Technical information
- Licensing authority: FCC
- Facility ID: 64675
- Class: C3
- ERP: 16,500 watts
- HAAT: 122 meters (400 ft)
- Transmitter coordinates: 29°39′28.00″N 91°17′41.00″W﻿ / ﻿29.6577778°N 91.2947222°W

Links
- Public license information: Public file; LMS;
- Website: http://www.kqki.com

= KQKI-FM =

KQKI-FM (95.3 FM, "KQKI 95.3") is an American radio station broadcasting a country music format. Licensed to Bayou Vista, Louisiana, United States, the station serves St. Mary Parish and surrounding areas. The station is currently owned by Teche Broadcasting Company.

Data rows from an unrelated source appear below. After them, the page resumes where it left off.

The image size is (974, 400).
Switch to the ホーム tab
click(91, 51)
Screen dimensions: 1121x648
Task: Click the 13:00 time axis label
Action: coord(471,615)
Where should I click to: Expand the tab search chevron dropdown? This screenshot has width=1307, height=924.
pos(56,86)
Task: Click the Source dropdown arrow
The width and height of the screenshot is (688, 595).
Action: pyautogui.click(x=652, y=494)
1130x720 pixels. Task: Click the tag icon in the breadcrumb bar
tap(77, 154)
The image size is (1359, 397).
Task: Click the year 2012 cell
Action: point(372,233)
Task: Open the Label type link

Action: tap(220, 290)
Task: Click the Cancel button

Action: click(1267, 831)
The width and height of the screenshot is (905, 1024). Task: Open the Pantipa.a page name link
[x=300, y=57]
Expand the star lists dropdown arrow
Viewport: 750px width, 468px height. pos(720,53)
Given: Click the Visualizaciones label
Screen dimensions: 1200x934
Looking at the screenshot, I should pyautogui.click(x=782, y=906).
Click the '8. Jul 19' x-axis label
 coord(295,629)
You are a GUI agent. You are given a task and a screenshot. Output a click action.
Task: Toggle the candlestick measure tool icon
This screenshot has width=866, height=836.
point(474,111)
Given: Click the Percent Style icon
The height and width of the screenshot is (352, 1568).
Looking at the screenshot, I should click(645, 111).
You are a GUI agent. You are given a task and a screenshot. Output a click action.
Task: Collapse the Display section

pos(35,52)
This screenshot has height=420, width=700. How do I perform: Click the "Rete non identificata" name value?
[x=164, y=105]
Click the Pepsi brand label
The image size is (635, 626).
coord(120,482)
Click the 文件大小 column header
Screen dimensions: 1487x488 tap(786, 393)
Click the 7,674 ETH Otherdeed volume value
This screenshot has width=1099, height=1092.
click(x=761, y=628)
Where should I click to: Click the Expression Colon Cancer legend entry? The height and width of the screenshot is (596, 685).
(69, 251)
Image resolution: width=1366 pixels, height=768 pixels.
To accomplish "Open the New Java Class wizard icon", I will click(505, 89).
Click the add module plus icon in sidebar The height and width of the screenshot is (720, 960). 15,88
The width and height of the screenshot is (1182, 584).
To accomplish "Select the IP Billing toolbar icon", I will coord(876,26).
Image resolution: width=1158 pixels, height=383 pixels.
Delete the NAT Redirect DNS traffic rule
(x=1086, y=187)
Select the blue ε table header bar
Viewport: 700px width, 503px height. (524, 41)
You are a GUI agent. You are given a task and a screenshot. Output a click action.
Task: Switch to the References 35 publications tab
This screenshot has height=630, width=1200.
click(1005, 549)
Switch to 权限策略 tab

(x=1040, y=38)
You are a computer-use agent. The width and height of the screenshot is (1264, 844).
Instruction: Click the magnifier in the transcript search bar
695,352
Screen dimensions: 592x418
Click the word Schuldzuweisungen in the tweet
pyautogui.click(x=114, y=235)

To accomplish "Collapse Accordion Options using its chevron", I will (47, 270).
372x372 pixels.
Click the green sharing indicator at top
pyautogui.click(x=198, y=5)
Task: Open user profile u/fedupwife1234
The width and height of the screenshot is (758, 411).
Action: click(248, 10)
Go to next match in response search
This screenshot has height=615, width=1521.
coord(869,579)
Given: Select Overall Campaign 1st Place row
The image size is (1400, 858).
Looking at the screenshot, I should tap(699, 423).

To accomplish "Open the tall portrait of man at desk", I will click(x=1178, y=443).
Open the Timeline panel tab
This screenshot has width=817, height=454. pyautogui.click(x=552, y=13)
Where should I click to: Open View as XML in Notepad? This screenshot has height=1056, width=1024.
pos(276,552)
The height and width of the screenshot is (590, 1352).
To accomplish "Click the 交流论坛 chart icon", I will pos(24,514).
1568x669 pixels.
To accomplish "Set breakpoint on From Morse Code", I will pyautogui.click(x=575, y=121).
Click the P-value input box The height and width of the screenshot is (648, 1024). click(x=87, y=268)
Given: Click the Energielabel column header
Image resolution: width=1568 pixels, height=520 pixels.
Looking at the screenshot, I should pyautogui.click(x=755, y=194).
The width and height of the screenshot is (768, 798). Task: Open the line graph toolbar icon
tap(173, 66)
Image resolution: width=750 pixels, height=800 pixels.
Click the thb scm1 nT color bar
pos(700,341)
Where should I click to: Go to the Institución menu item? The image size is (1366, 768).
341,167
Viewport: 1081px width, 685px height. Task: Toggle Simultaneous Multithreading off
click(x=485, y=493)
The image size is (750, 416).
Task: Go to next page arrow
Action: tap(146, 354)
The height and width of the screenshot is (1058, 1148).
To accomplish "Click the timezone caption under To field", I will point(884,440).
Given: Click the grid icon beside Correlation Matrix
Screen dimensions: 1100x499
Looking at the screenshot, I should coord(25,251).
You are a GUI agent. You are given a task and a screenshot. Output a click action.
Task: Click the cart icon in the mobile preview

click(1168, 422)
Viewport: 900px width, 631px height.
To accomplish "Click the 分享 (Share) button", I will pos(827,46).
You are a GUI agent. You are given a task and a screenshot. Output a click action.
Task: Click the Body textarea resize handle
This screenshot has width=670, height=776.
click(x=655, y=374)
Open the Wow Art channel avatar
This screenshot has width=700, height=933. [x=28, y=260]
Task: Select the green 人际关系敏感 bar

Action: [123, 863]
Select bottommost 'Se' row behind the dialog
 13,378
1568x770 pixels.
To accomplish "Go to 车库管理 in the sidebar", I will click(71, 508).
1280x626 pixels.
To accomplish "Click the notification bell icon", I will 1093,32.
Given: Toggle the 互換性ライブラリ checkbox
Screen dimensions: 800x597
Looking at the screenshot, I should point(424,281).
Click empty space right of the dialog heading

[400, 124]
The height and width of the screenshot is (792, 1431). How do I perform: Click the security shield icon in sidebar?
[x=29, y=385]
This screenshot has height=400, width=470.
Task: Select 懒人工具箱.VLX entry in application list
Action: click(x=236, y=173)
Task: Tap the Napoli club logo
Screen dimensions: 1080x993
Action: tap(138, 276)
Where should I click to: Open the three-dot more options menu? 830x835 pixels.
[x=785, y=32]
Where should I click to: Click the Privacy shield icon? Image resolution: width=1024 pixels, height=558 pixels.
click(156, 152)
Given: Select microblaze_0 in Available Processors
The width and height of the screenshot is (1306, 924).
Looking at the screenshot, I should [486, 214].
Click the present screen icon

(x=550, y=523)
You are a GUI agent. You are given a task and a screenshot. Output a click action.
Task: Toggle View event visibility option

The station is notable in that it plays an occasional song from the swamp pop genre inserted into their normal country music playlist. The station is an affiliate of the New Orleans Saints radio network.

==History==
KQKI-FM came onto the air in 1976 as a 3,000 watt station serving the St. Mary parish area in addition to their KQKI AM station already on the air. In 1995 they upgraded to their current 16,500 watt signal and closed permanently the AM station in 1996.